[Some records]
****

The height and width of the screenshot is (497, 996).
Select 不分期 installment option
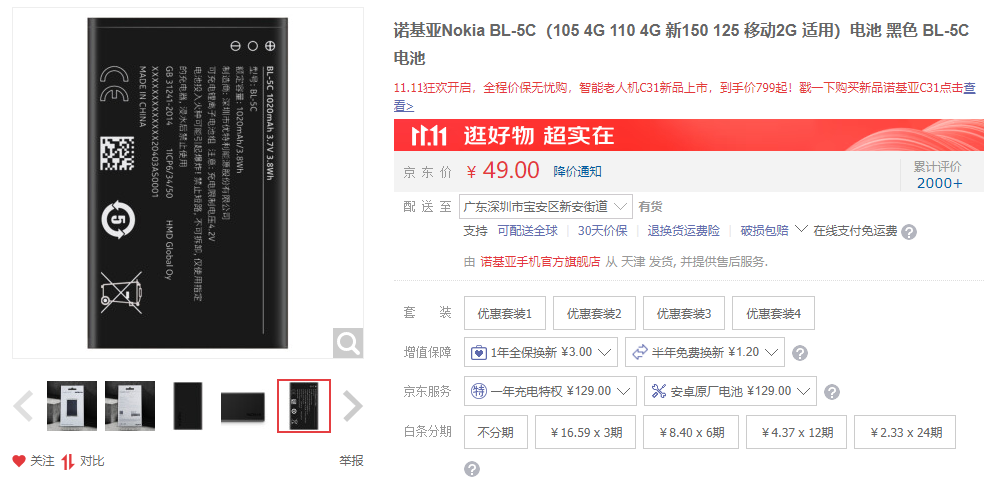[x=495, y=432]
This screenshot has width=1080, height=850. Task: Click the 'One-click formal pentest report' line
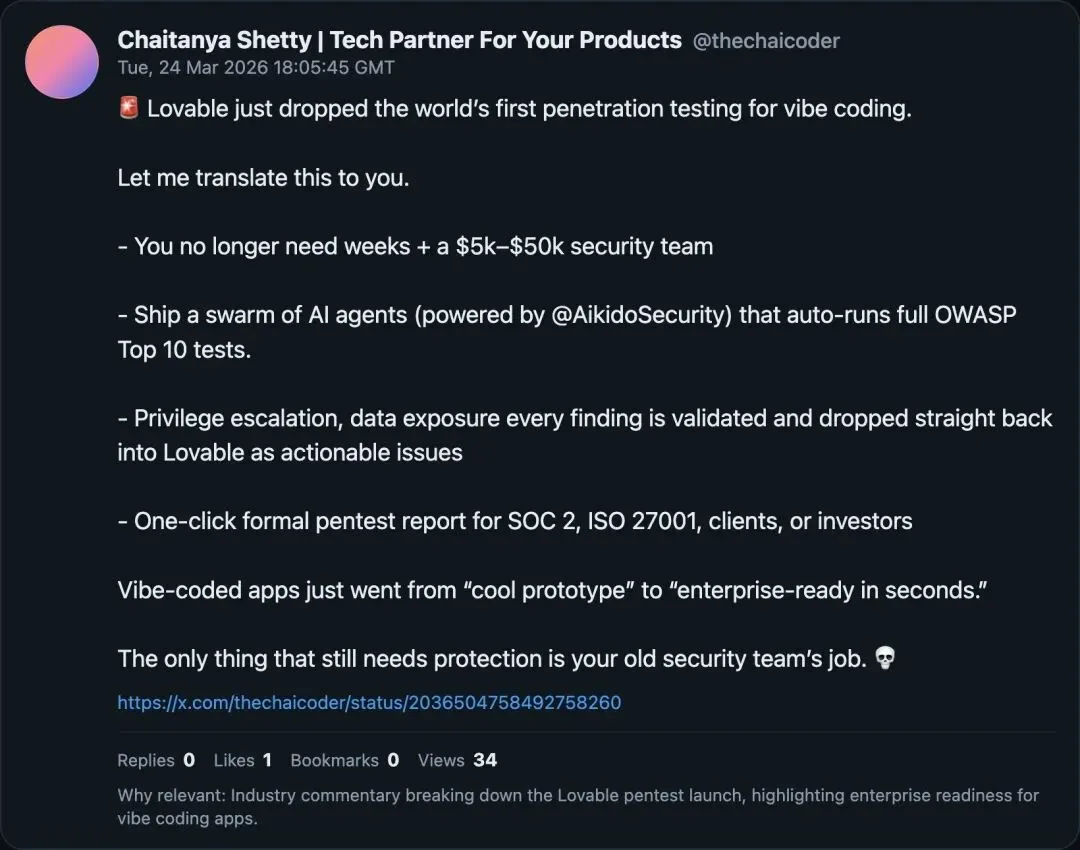[x=515, y=521]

****

— What to do —
Scale the records above by writing out every line again, requests included, with the coordinates in the answers multiplied by 1.25 and rounded to whole numbers (halves go up). Leave the numbers in the requests unchanged and omit the pictures.

— Exercise solution —
The height and width of the screenshot is (497, 996).
Select 不分期 installment option
[x=619, y=540]
This screenshot has width=1080, height=850. Task: Click the 'One-click formal pentest report' line
[x=644, y=651]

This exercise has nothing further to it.